▶
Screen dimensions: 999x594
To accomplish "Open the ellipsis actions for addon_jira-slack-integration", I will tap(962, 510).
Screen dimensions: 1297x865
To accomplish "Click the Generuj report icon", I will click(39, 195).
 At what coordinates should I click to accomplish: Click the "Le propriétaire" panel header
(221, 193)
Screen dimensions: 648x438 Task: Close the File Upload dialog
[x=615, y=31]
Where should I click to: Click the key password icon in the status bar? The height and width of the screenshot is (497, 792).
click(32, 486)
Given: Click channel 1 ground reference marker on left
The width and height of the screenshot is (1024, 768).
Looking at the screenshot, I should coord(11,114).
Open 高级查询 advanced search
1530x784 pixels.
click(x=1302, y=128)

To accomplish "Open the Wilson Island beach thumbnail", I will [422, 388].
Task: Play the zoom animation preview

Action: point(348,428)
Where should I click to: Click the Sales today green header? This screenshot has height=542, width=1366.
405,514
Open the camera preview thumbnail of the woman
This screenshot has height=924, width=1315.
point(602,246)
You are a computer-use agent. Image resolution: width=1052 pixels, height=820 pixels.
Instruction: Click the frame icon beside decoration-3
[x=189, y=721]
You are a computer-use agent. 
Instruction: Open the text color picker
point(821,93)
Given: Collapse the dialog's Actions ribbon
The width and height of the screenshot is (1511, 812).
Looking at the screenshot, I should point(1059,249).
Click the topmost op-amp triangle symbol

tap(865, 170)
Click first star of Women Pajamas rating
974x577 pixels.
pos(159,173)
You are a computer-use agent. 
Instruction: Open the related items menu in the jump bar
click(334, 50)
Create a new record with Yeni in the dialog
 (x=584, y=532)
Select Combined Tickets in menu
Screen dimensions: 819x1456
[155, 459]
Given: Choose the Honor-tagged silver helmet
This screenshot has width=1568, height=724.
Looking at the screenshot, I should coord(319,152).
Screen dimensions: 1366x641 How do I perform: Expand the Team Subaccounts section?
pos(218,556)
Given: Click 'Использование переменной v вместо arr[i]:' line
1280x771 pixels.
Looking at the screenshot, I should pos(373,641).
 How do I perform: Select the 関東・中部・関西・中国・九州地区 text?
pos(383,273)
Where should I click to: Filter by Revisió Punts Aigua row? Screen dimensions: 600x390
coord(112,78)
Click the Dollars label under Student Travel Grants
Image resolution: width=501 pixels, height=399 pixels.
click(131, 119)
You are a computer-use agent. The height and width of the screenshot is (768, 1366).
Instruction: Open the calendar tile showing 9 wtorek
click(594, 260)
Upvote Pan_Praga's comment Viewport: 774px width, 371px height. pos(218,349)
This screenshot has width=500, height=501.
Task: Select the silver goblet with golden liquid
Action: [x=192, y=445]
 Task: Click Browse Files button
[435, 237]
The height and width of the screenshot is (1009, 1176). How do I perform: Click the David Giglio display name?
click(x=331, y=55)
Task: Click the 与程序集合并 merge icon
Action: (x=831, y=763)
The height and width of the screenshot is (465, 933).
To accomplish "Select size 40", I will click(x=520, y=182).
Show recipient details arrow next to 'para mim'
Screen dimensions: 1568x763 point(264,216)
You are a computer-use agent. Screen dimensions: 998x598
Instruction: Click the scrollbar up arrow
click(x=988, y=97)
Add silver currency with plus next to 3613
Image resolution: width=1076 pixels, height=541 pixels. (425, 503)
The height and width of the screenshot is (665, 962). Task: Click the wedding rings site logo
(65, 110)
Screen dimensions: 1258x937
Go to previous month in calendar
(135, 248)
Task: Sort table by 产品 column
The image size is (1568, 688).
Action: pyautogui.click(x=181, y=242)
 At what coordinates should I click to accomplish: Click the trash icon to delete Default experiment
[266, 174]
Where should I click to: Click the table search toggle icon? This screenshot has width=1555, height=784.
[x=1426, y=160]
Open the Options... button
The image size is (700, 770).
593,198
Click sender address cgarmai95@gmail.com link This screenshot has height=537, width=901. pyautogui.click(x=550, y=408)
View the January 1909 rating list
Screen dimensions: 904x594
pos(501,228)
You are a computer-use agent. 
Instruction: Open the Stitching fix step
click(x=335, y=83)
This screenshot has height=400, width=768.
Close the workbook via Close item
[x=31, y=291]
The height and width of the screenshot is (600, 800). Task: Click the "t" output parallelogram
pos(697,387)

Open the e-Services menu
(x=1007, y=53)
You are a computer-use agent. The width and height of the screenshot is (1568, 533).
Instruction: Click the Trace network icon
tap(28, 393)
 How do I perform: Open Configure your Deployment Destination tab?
◀
Transcribe all of the entries without altering anything.

Screen dimensions: 999x594
To accomplish "Open the ellipsis actions for addon_jira-slack-integration", I will tap(962, 510).
Screen dimensions: 1297x865
To accomplish "Click the Generuj report icon", I will click(39, 195).
 At what coordinates should I click to accomplish: Click the "Le propriétaire" panel header
(221, 193)
Screen dimensions: 648x438 Task: Close the File Upload dialog
[x=615, y=31]
Where should I click to: Click the key password icon in the status bar? The height and width of the screenshot is (497, 792).
click(32, 486)
Given: Click channel 1 ground reference marker on left
The width and height of the screenshot is (1024, 768).
Looking at the screenshot, I should coord(11,114).
Open 高级查询 advanced search
1530x784 pixels.
click(x=1302, y=128)

To accomplish "Open the Wilson Island beach thumbnail", I will [422, 388].
Task: Play the zoom animation preview

Action: point(348,428)
Where should I click to: Click the Sales today green header? This screenshot has height=542, width=1366.
405,514
Open the camera preview thumbnail of the woman
This screenshot has height=924, width=1315.
point(602,246)
You are a computer-use agent. Image resolution: width=1052 pixels, height=820 pixels.
Instruction: Click the frame icon beside decoration-3
[x=189, y=721]
You are a computer-use agent. 
Instruction: Open the text color picker
point(821,93)
Given: Collapse the dialog's Actions ribbon
The width and height of the screenshot is (1511, 812).
Looking at the screenshot, I should point(1059,249).
Click the topmost op-amp triangle symbol

tap(865, 170)
Click first star of Women Pajamas rating
974x577 pixels.
pos(159,173)
You are a computer-use agent. 
Instruction: Open the related items menu in the jump bar
click(334, 50)
Create a new record with Yeni in the dialog
 (x=584, y=532)
Select Combined Tickets in menu
Screen dimensions: 819x1456
[155, 459]
Given: Choose the Honor-tagged silver helmet
This screenshot has width=1568, height=724.
Looking at the screenshot, I should coord(319,152).
Screen dimensions: 1366x641 How do I perform: Expand the Team Subaccounts section?
pos(218,556)
Given: Click 'Использование переменной v вместо arr[i]:' line
1280x771 pixels.
Looking at the screenshot, I should pos(373,641).
 How do I perform: Select the 関東・中部・関西・中国・九州地区 text?
pos(383,273)
Where should I click to: Filter by Revisió Punts Aigua row? Screen dimensions: 600x390
coord(112,78)
Click the Dollars label under Student Travel Grants
Image resolution: width=501 pixels, height=399 pixels.
click(131, 119)
You are a computer-use agent. The height and width of the screenshot is (768, 1366).
Instruction: Open the calendar tile showing 9 wtorek
click(594, 260)
Upvote Pan_Praga's comment Viewport: 774px width, 371px height. pos(218,349)
This screenshot has width=500, height=501.
Task: Select the silver goblet with golden liquid
Action: [x=192, y=445]
 Task: Click Browse Files button
[435, 237]
The height and width of the screenshot is (1009, 1176). How do I perform: Click the David Giglio display name?
click(x=331, y=55)
Task: Click the 与程序集合并 merge icon
Action: (x=831, y=763)
The height and width of the screenshot is (465, 933).
To accomplish "Select size 40", I will click(x=520, y=182).
Show recipient details arrow next to 'para mim'
Screen dimensions: 1568x763 point(264,216)
You are a computer-use agent. Screen dimensions: 998x598
Instruction: Click the scrollbar up arrow
click(x=988, y=97)
Add silver currency with plus next to 3613
Image resolution: width=1076 pixels, height=541 pixels. (425, 503)
The height and width of the screenshot is (665, 962). Task: Click the wedding rings site logo
(65, 110)
Screen dimensions: 1258x937
Go to previous month in calendar
(135, 248)
Task: Sort table by 产品 column
The image size is (1568, 688).
Action: pyautogui.click(x=181, y=242)
 At what coordinates should I click to accomplish: Click the trash icon to delete Default experiment
[266, 174]
Where should I click to: Click the table search toggle icon? This screenshot has width=1555, height=784.
[x=1426, y=160]
Open the Options... button
The image size is (700, 770).
593,198
Click sender address cgarmai95@gmail.com link This screenshot has height=537, width=901. pyautogui.click(x=550, y=408)
View the January 1909 rating list
Screen dimensions: 904x594
pos(501,228)
You are a computer-use agent. 
Instruction: Open the Stitching fix step
click(x=335, y=83)
This screenshot has height=400, width=768.
Close the workbook via Close item
[x=31, y=291]
The height and width of the screenshot is (600, 800). Task: Click the "t" output parallelogram
pos(697,387)

Open the e-Services menu
(x=1007, y=53)
You are a computer-use agent. The width and height of the screenshot is (1568, 533).
Instruction: Click the Trace network icon
tap(28, 393)
 How do I perform: Open Configure your Deployment Destination tab?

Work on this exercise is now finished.